Wiele mówi się na temat zmęczenia, które mocno dotyka siatkarzy nie tylko w Polsce. W tym spotkaniu również miało ono znaczenie, ale zdaniem naszego eksperta to był tylko pewny element.
- Każdy z elementów miał znaczenie, w tym czynnik zmęczenia. Nie do końca zgadzam się z tym, że była to wysoka porażka i jednostronny mecz. W grze naszych siatkarzy było widać, że posiadają potencjał i te sety były wyrównane. Przegrywaliśmy te fragmenty końcowe, gubiąc swój rytm i potykając się w skali współpracy między zawodnikami. Było widać nieporozumienia, zderzenie graczy. To nie była drużyna Jastrzębskiego Węgla, którą znaliśmy. Jednocześnie wbrew pozorom było to wyrównane spotkanie i przy zaprezentowaniu poziomu z play-offów sytuacja mogłaby być odwrotna - wyznał Mazur.

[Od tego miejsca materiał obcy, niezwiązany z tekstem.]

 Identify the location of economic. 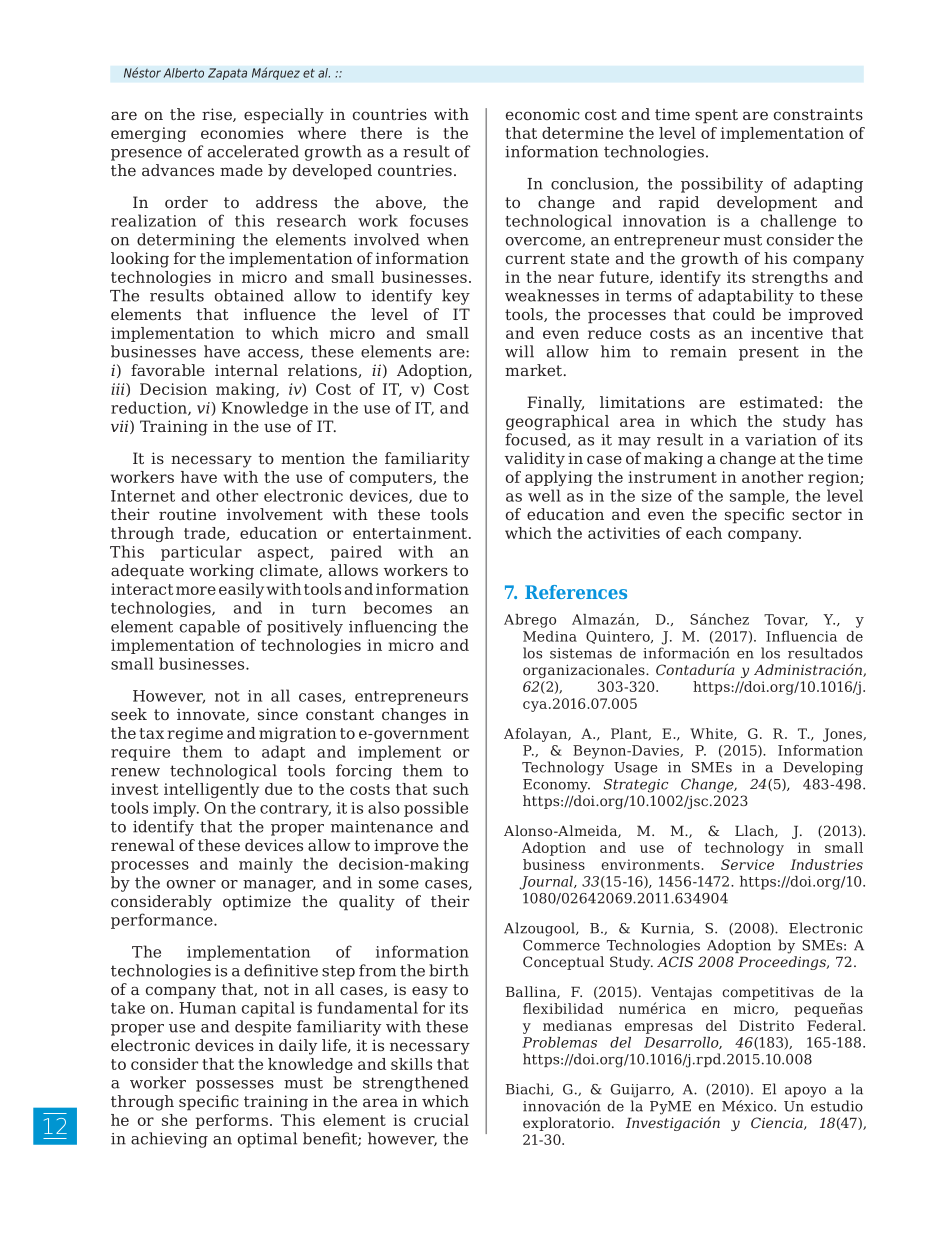
(543, 114).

I zdaniem naszego rozmówcy to ekipa Trydentu miała większe parcie na to, by osiągnąć sukces na europejskiej arenie. - Zespół włoski wypadł ze strefy medalowej u siebie w lidze i nie był w najlepszych nastrojach, dlatego pewnie koncentrował się na ten mecz i był bardziej głodny końcowego triumfu. Nic nie wygrywając na krajowym podwórku przynajmniej Ligą Mistrzów był w stanie sobie zrekompensować i to zrealizował. Na tle grających Włochów wyglądaliśmy trochę słabo i to pewnie powód frustracji, której nie brakowało - podsumował.
Tym samym Jastrzębski Węgiel będzie zmuszony poczekać przynajmniej rok na to, by ponownie stanąć przed szansą końcowego triumfu w Lidze Mistrzów. Mistrz Polski będzie mógł dokonać tego po zmianach w składzie, bo do klubu dojdzie trzech zawodników, którzy zastąpią występujących w pierwszym składzie atakującego Jeana Patry'ego, przyjmującego Rafała Szymurę oraz środkowego Jurija Gladyra.